::: EXTRACTED RECORDS

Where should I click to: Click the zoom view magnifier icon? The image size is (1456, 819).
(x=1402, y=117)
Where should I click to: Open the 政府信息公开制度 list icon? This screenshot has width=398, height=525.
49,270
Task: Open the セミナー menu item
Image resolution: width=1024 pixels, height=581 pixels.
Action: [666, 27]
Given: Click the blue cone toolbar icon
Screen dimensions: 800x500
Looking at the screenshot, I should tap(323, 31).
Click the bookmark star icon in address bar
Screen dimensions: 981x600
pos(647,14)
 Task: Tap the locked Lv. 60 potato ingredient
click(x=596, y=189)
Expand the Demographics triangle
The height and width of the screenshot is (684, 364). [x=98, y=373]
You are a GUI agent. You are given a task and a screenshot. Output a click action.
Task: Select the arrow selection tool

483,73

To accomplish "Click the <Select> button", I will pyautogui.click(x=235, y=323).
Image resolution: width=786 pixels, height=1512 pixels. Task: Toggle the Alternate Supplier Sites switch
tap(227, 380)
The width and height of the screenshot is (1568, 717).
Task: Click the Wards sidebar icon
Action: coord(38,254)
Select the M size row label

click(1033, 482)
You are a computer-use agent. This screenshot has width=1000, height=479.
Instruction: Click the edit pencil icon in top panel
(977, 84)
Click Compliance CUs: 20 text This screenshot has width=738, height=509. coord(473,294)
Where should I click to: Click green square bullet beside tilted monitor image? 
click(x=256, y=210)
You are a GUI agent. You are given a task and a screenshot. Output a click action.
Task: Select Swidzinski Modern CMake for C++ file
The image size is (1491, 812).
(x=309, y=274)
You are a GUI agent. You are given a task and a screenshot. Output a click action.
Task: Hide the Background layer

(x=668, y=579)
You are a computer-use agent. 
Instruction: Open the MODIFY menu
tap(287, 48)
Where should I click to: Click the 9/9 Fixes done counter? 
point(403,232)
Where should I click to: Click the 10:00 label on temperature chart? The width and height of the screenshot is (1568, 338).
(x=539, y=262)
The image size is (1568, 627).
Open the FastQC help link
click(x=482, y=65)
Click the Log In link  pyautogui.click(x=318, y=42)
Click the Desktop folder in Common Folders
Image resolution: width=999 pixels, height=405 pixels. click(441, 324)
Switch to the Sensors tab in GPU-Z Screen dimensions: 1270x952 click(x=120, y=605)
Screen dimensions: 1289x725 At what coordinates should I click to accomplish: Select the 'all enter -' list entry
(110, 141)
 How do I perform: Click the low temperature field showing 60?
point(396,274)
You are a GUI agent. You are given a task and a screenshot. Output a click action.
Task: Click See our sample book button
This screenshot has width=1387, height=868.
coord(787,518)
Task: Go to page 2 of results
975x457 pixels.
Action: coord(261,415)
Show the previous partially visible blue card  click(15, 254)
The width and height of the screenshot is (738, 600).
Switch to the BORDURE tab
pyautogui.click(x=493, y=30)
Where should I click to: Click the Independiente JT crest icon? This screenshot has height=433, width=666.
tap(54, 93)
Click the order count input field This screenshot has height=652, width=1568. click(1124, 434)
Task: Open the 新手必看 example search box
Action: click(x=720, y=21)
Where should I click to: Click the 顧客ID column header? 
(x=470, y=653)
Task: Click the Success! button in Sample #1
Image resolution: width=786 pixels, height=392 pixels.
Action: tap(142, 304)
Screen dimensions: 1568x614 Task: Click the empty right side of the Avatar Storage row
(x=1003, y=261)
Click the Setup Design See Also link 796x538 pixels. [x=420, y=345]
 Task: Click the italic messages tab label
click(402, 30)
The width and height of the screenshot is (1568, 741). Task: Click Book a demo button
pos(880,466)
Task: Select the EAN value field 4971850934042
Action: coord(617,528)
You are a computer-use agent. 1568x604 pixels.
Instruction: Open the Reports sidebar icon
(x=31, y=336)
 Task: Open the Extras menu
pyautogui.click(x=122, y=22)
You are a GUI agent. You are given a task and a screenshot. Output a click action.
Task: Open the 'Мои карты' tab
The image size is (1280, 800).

::::::

• TASK TO CARRY OUT:
Beginning at the first line of the data above, retype each line until you reach the line containing "Given: Click the blue cone toolbar icon", and include that one too. Add nothing else.

• SOLUTION:
Where should I click to: Click the zoom view magnifier icon? The image size is (1456, 819).
(x=1402, y=117)
Where should I click to: Open the 政府信息公开制度 list icon? This screenshot has width=398, height=525.
49,270
Task: Open the セミナー menu item
Image resolution: width=1024 pixels, height=581 pixels.
Action: [666, 27]
Given: Click the blue cone toolbar icon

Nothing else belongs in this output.